What happened

Shares of Fiverr International (FVRR 1.39%) are tumbling 13.3% this week compared with where they closed last Friday, according to data from S&P Global Market Intelligence. The drop followed the freelancing platform's announcement that it was laying off 8% of its workforce.

Fiverr had been a promising tech IPO that transformed into a pandemic-era darling, only to see it catch the vapors in a reopened economy. The stock is down 72% in 2022 and has lost 88% of its value from the all-time high it hit last year.

So what

The economy has not been kind to Fiverr as people returned to offices. During the early part of the pandemic, many people took to the gig economy to make a living, and the company, which matches freelance creatives with customers, surged in popularity.

While it started out with just $5 jobs on the platform (hence its name), it has evolved into a site offering opportunities at every price point. While revenue continues to grow, up 27% in the first quarter, it is no longer at the rates at which it had been expanding and losses continue to widen.
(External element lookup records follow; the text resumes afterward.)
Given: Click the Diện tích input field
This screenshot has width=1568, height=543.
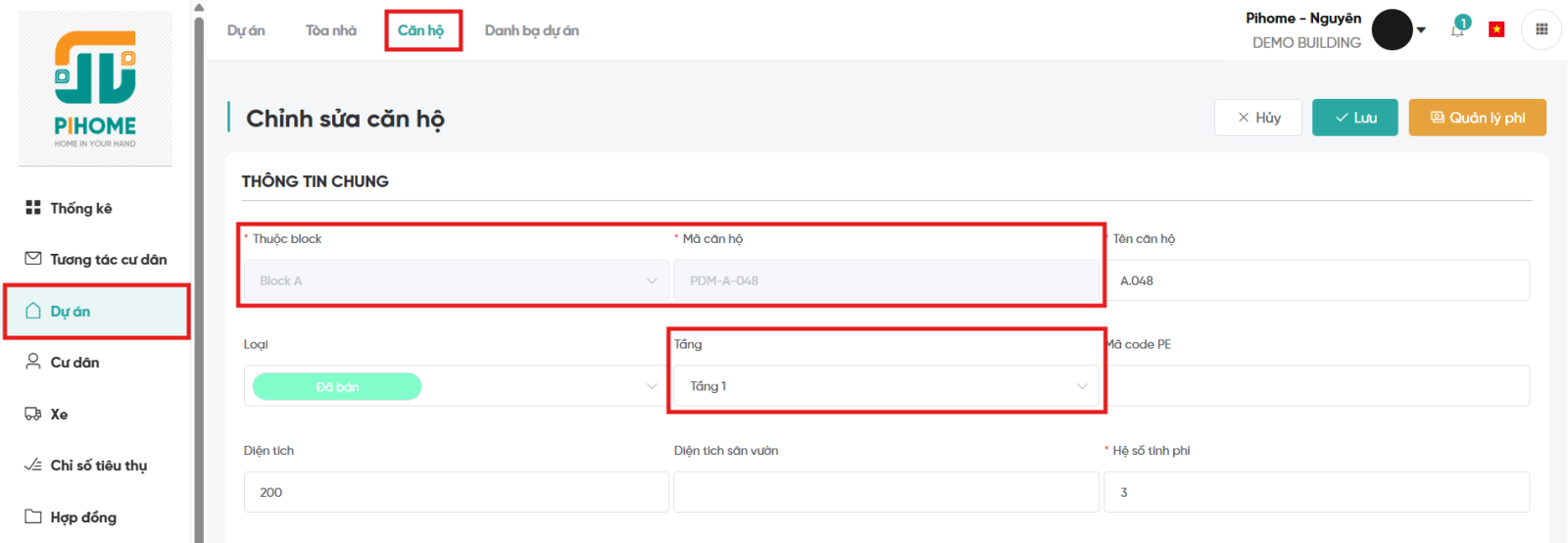Looking at the screenshot, I should coord(456,492).
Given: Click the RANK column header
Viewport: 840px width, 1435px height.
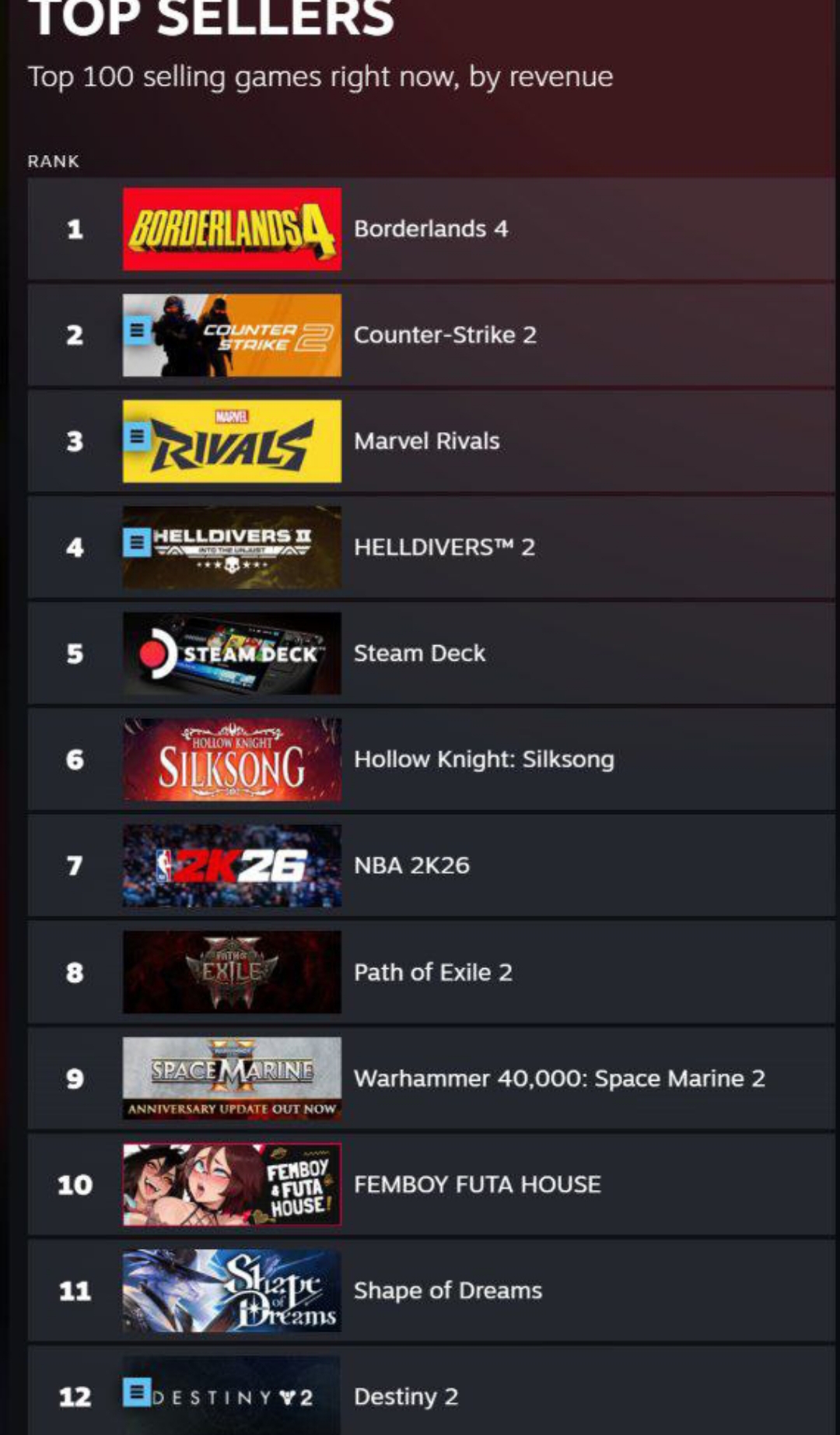Looking at the screenshot, I should 54,161.
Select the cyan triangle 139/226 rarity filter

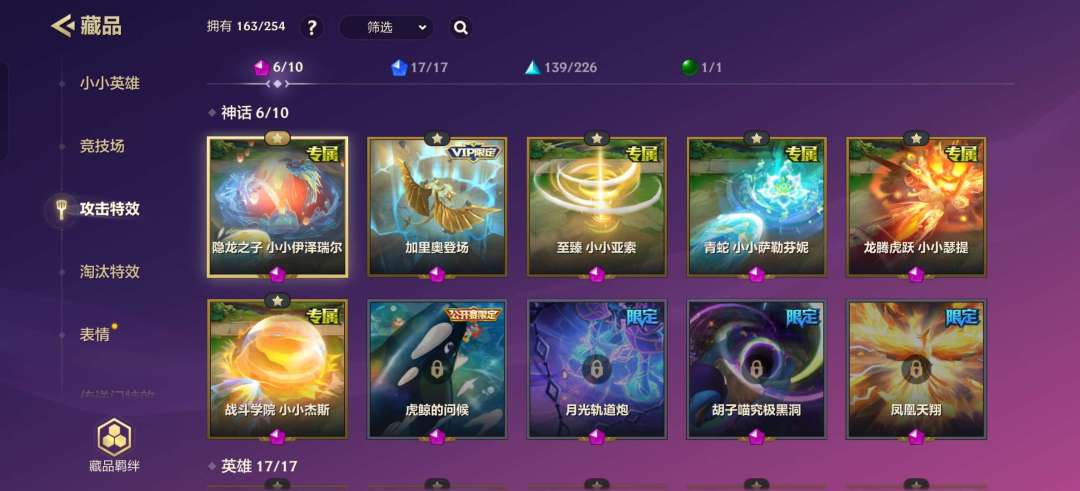(560, 67)
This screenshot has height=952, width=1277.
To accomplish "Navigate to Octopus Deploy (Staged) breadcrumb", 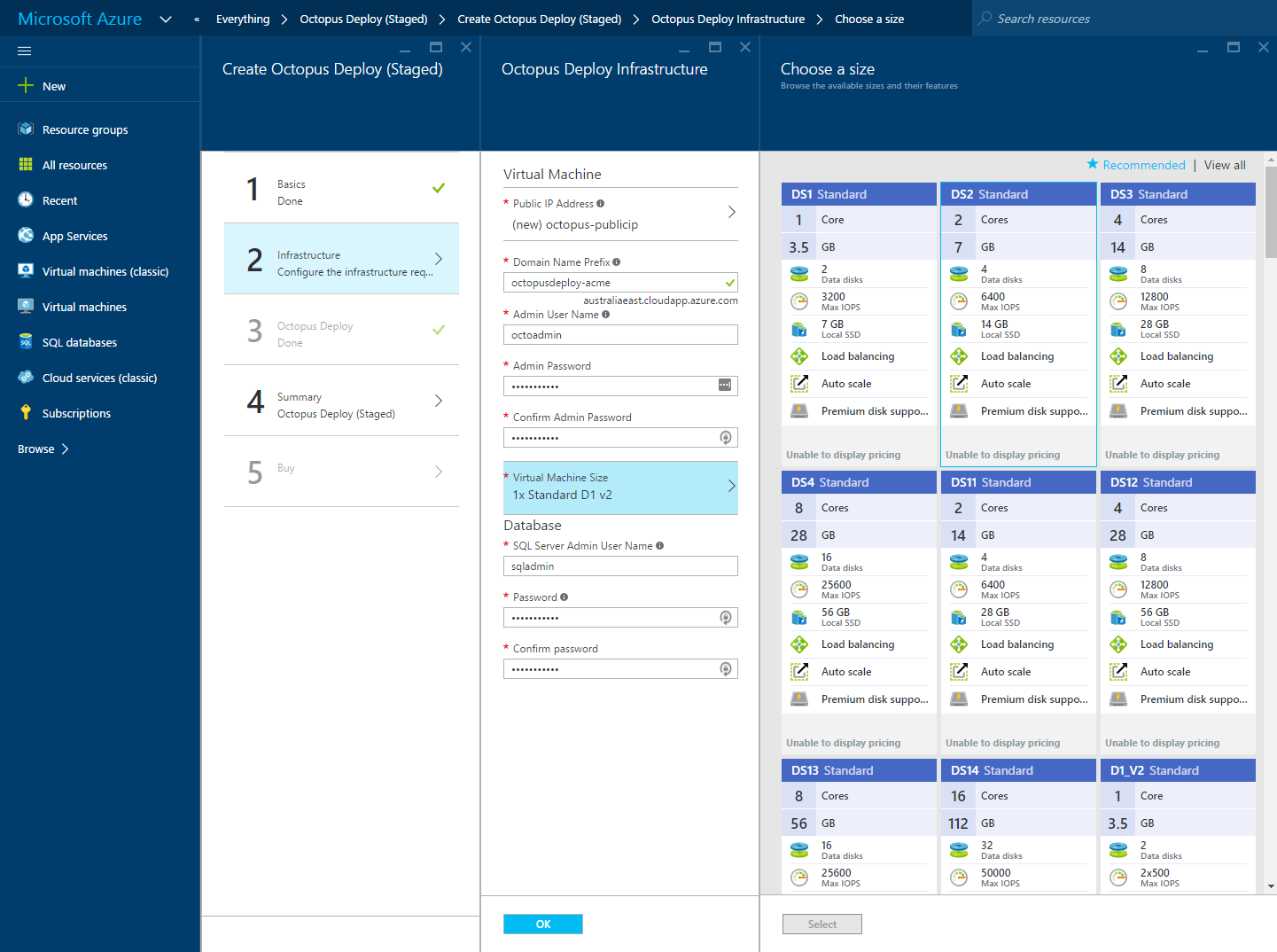I will coord(363,18).
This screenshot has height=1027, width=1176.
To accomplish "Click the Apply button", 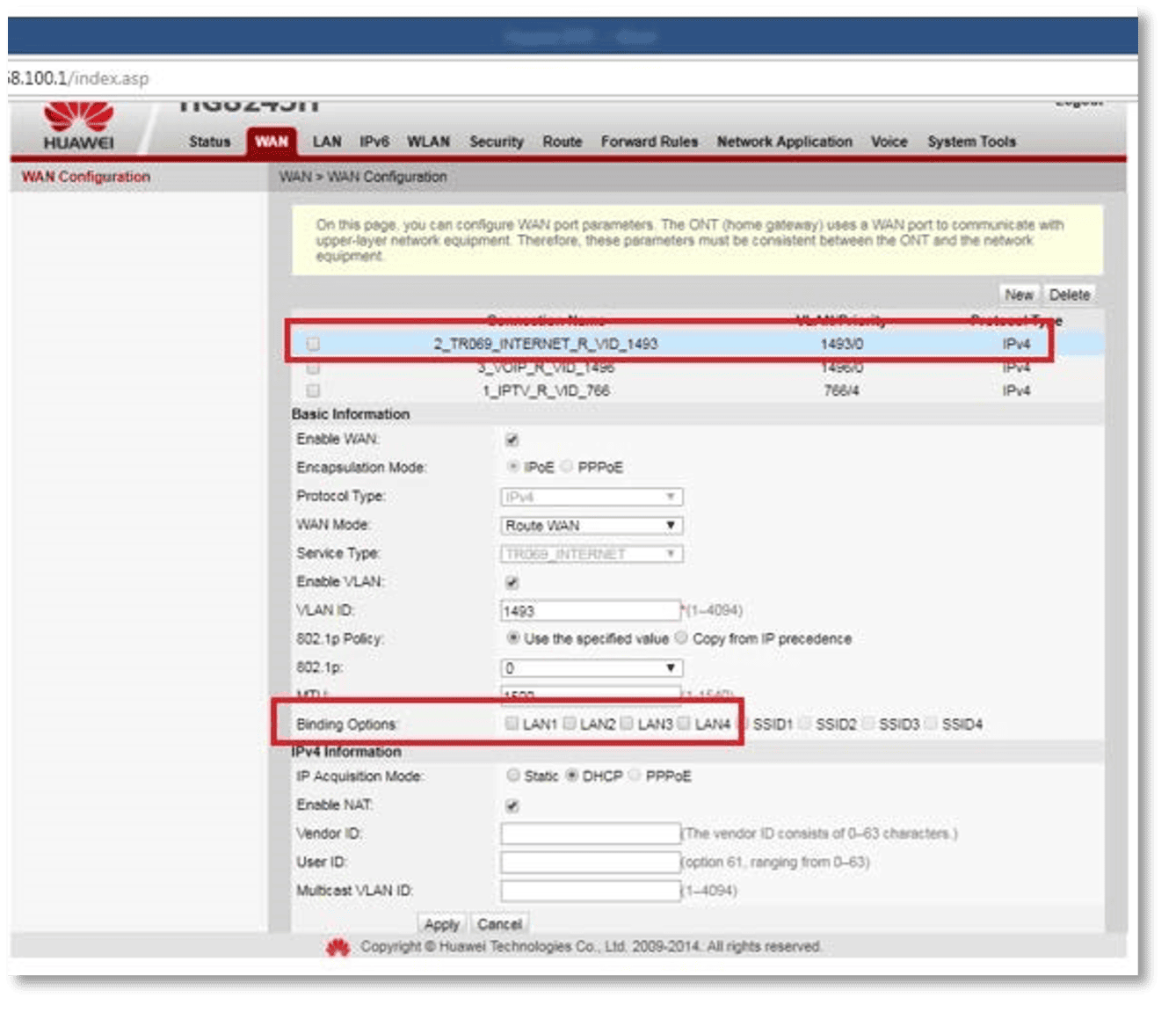I will click(441, 924).
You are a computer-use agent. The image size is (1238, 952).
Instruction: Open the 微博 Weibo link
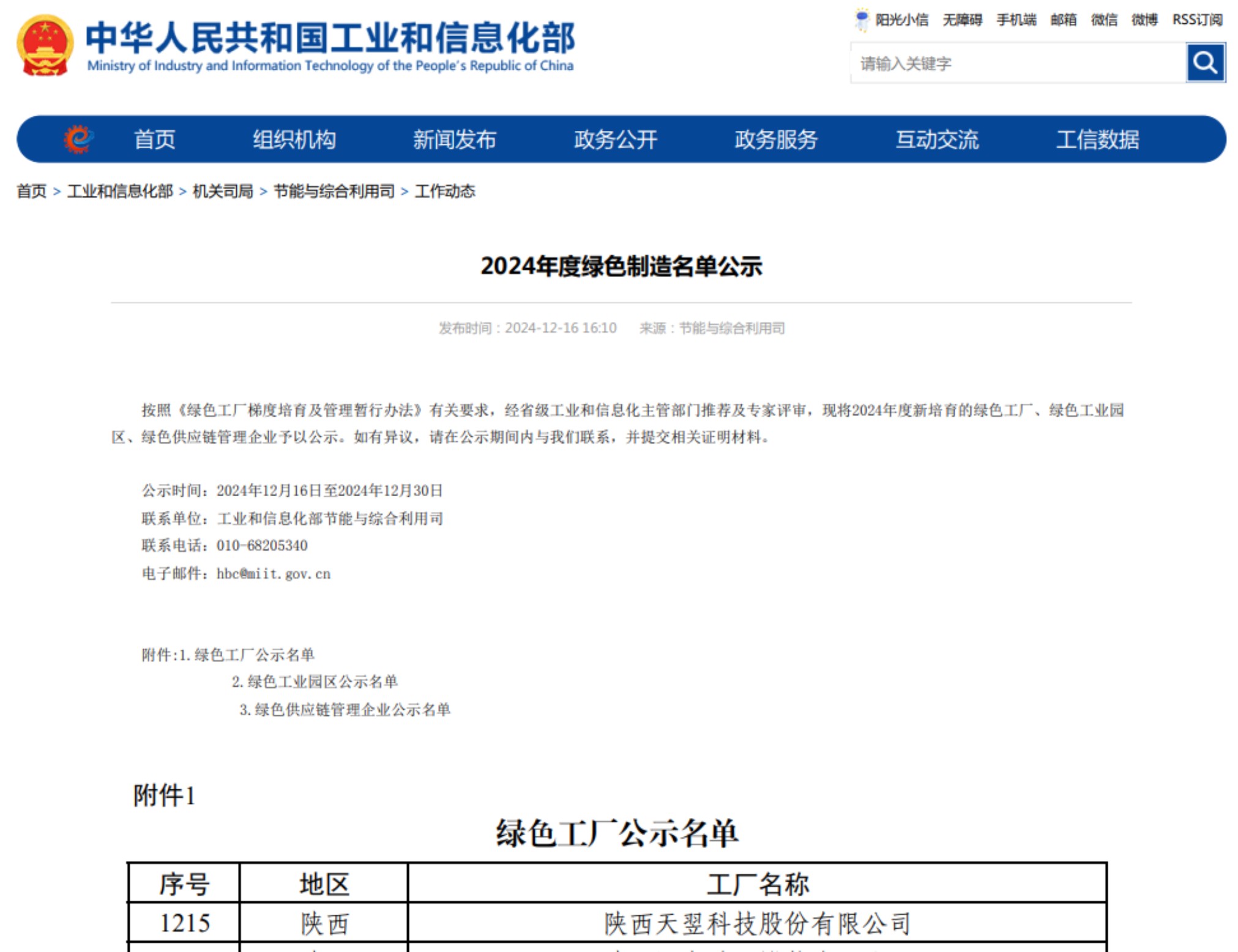[1144, 20]
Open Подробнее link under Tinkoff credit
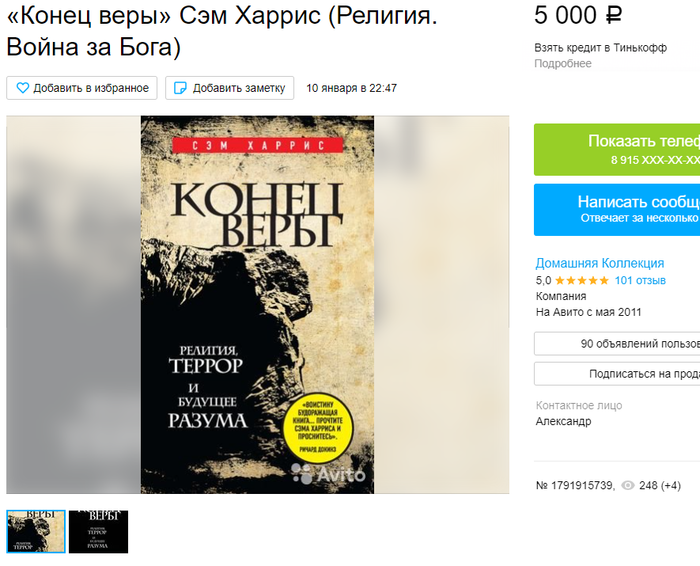 point(563,63)
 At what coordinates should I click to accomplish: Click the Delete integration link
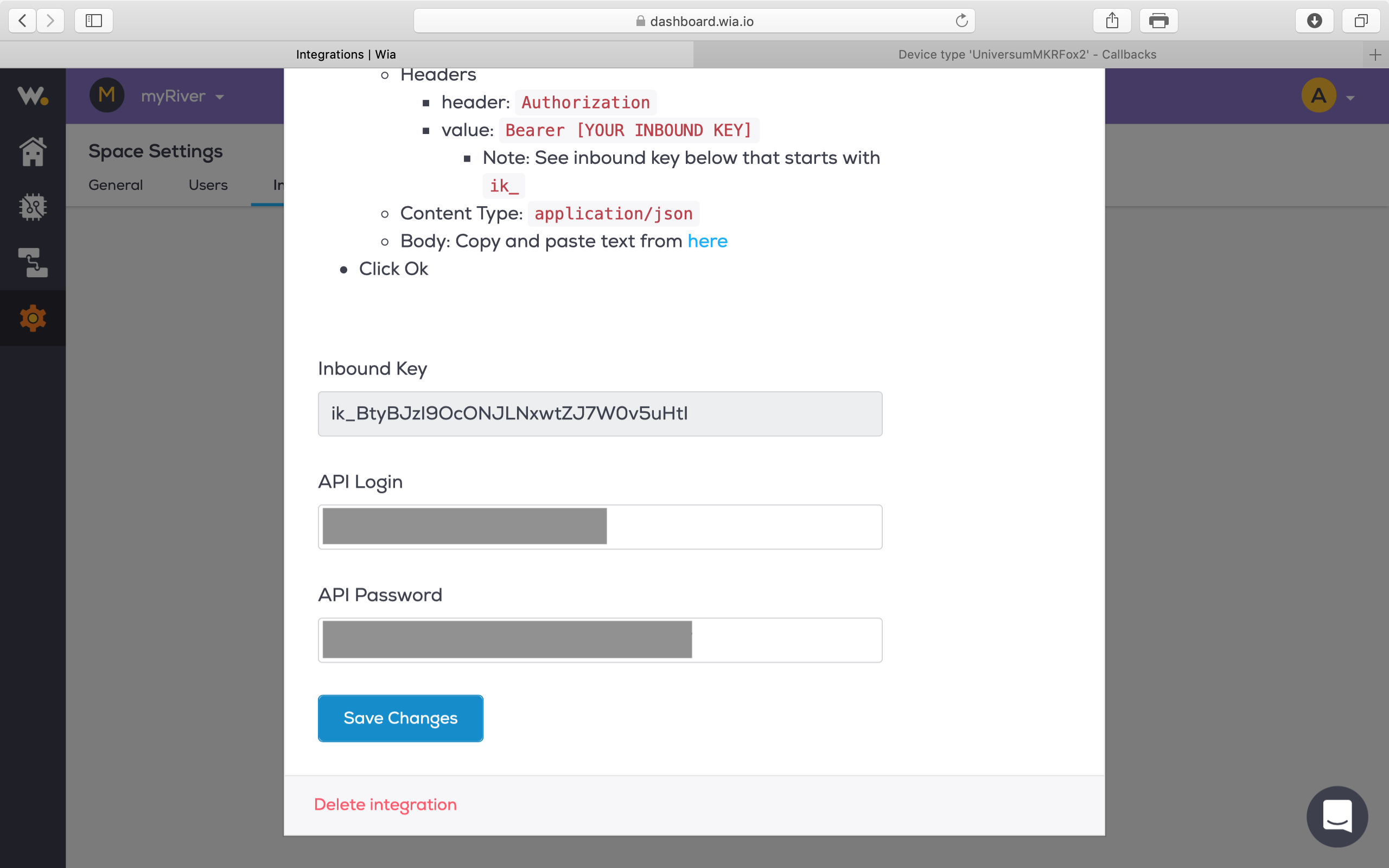click(x=385, y=805)
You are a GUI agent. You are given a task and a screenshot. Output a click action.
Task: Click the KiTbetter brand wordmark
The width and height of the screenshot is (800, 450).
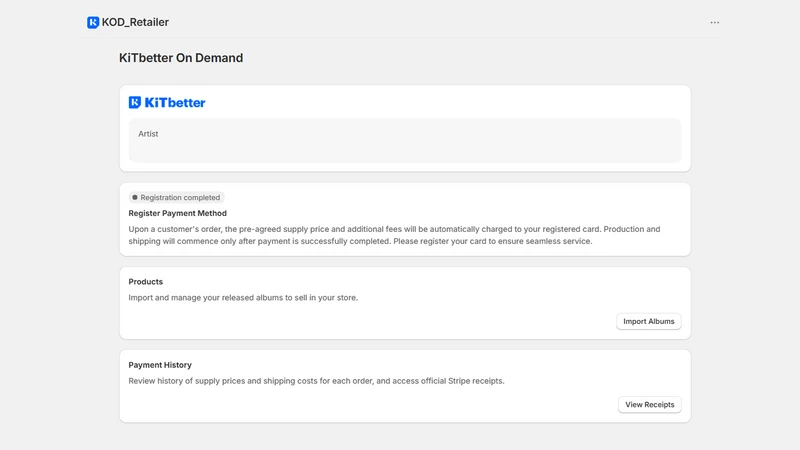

It's likely for that reason the company is slashing its workforce. According to Israeli site Globes, which first reported the cuts, Fiverr said, "During recent months we decided to focus on our core business and improve the expenditure structure of the company in order to strengthen and ensure continued revenue growth and profitability, while adjusting to macroeconomic changes."

Now what

While a struggling economy might force more creatives to Fiverr, customers will also be more careful about their discretionary spending. And advertising is already pulling back, hitting companies like Snap and Alphabet's YouTube.